EXERCISE TASKS |
1 > Revise the gene testing article from "Francis Collins, who" through "what he learned.", replacing "last summer" with "last winter".
2 > Pick up the gene testing article after its final sentence and write what comes next.

READING PASSAGE |
-------
31 March 2010

Fast machines, genes and the future of medicine

The latest on what is happening in the world of gene testing.

Francis Collins, who helped map the human genome, did not get around to having his own genes analysed until last summer. And he was surprised by what he learned.

Family history doesn't cost a thing
Armed with that information, he eventually lost 11kg. But as a rule, he doesn't consider such tests especially useful - at least not yet. "Admittedly, right now your family history may be your best bet and it doesn't cost anything," he said.

  • A personalised blood test can tell whether a patient's cancer has spread or come back. Dr Bert Vogelstein of Johns Hopkins University in Baltimore and colleagues found stretches of DNA in colon and breast tumours with extra DNA copies, or fused-together chromosomes.
-------
RAW DATA |
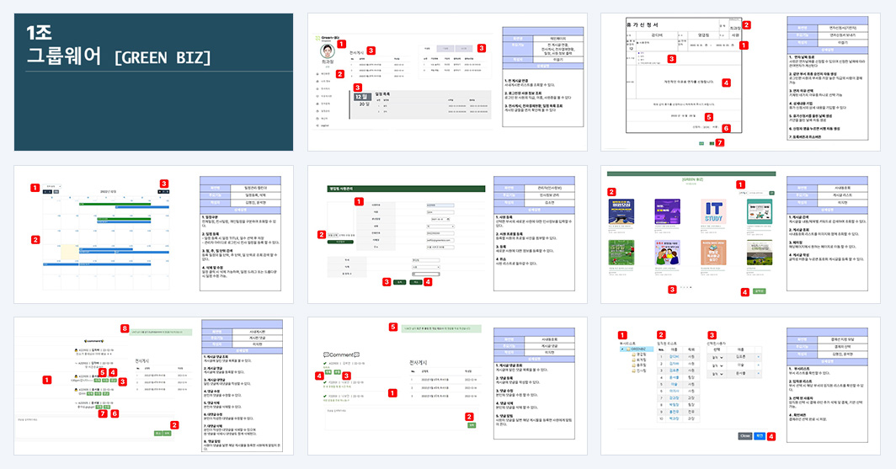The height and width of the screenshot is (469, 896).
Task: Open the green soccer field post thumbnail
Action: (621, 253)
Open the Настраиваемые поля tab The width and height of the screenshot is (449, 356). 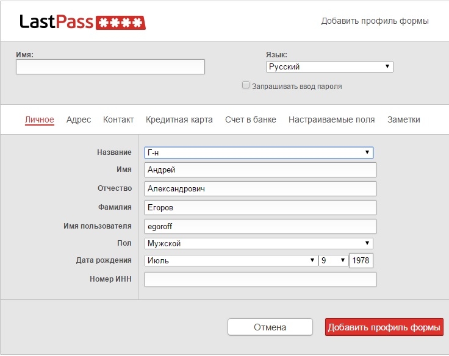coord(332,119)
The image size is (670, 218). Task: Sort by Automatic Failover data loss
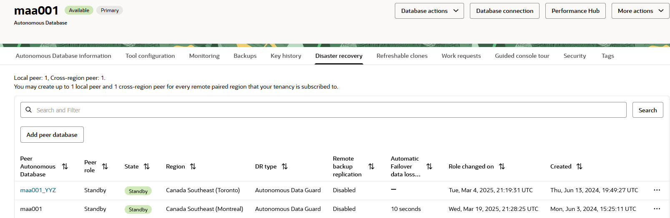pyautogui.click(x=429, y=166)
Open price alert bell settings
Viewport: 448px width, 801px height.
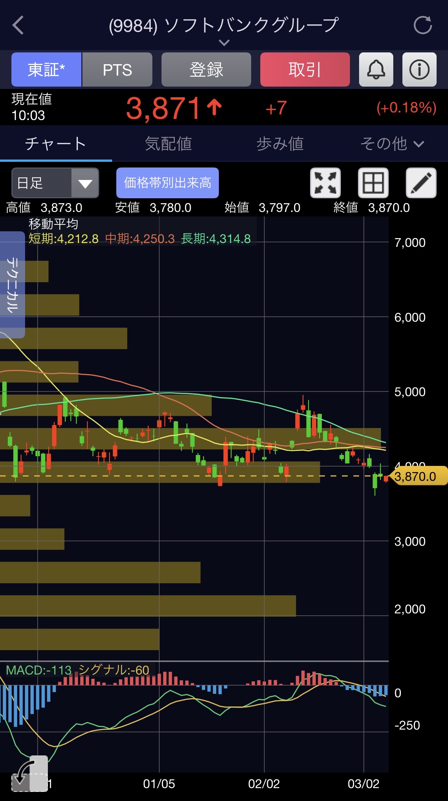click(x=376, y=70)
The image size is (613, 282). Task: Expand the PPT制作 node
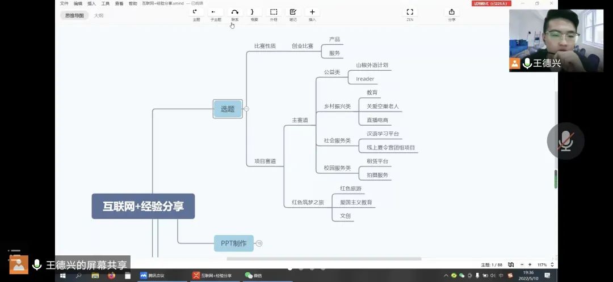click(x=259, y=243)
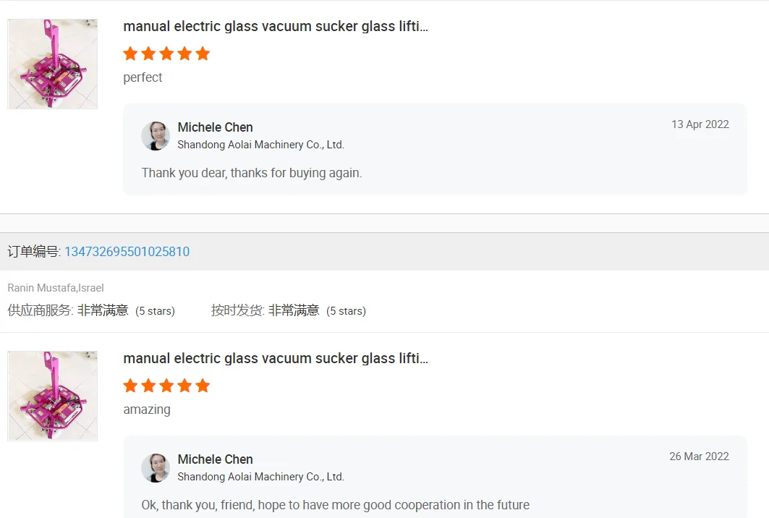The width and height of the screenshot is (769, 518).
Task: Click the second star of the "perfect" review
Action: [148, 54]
-------
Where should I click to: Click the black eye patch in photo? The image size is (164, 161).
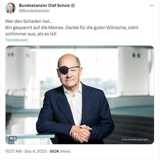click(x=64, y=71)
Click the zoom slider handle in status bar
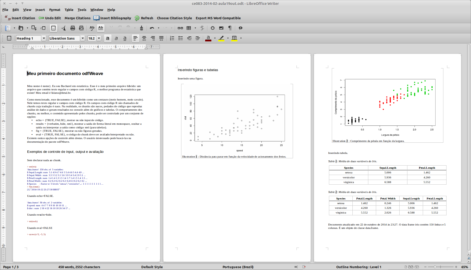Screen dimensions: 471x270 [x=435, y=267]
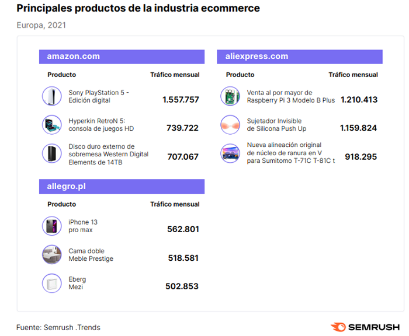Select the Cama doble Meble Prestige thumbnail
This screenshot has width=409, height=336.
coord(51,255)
-------
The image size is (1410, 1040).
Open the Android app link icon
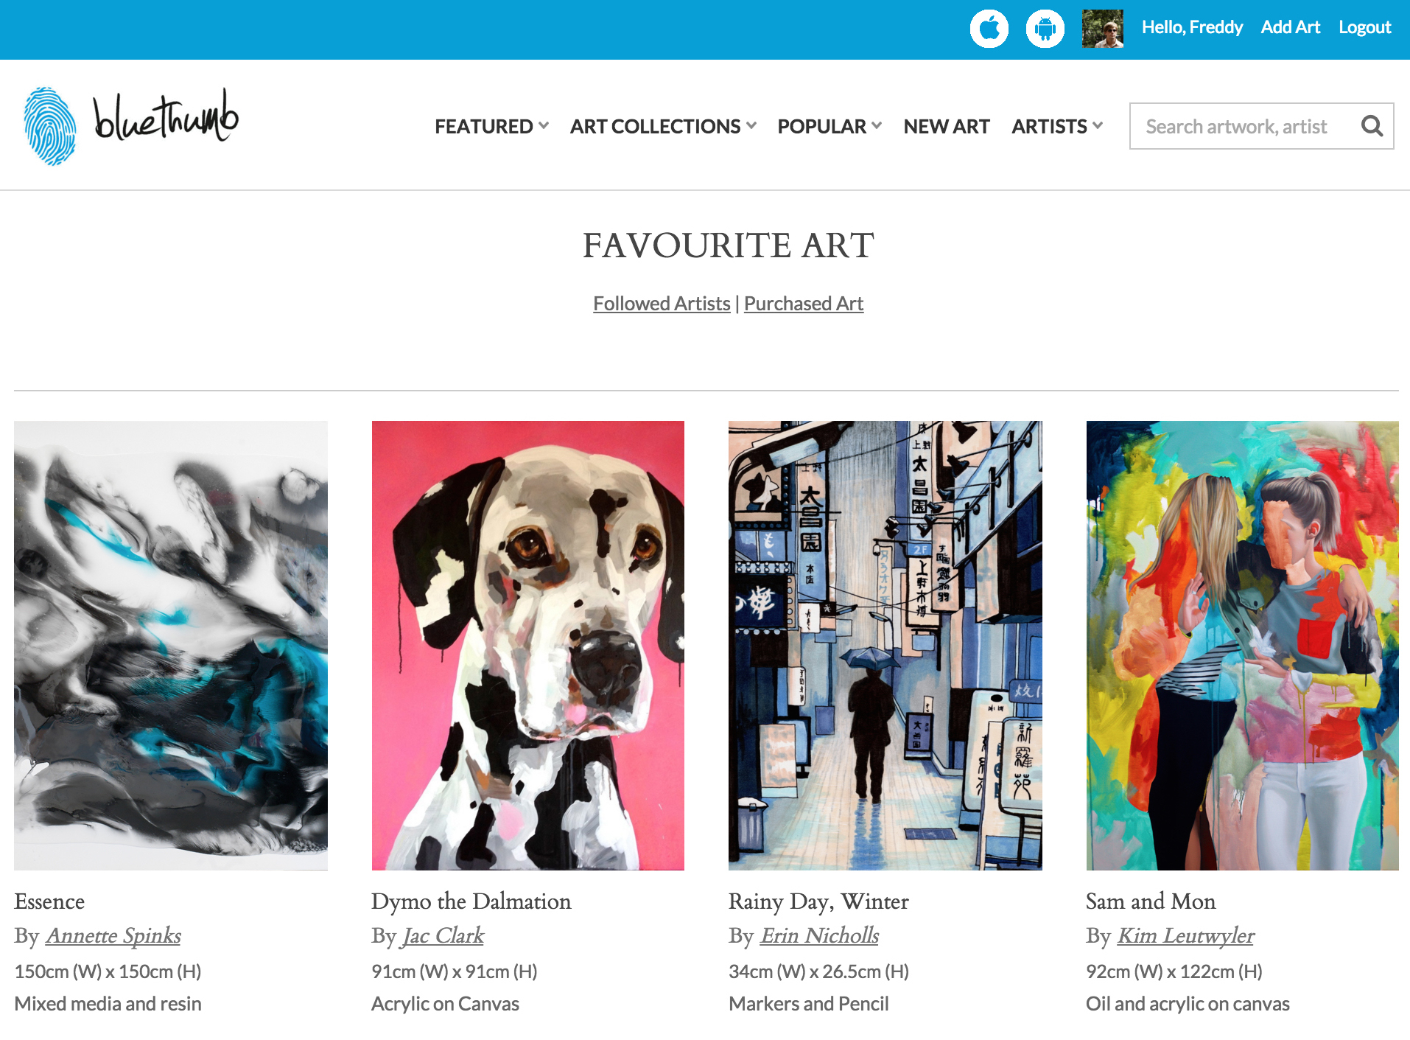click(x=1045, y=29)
-------
RESPONSES PER TASK |
1 >
Francis Collins, who helped map the human genome, did not get around to having his own genes analysed until last winter. And he was surprised by what he learned.

2 >
  • A gene-based test called Oncotype DX helps identify breast cancer patients who are not likely to benefit at all from chemotherapy.
  • Dr James Lupski of the Baylor College of Medicine in Houston studied his own entire DNA map and sequenced the genomes of family members - including his deceased grandfather - to diagnose the mutation causing his rare genetic nerve disease, called Charcot-Marie-Tooth syndrome.
  • Genetic tests are now able to pick out poor responders to Plavix, or clopidogrel, a common life-saving anti-clotting drug.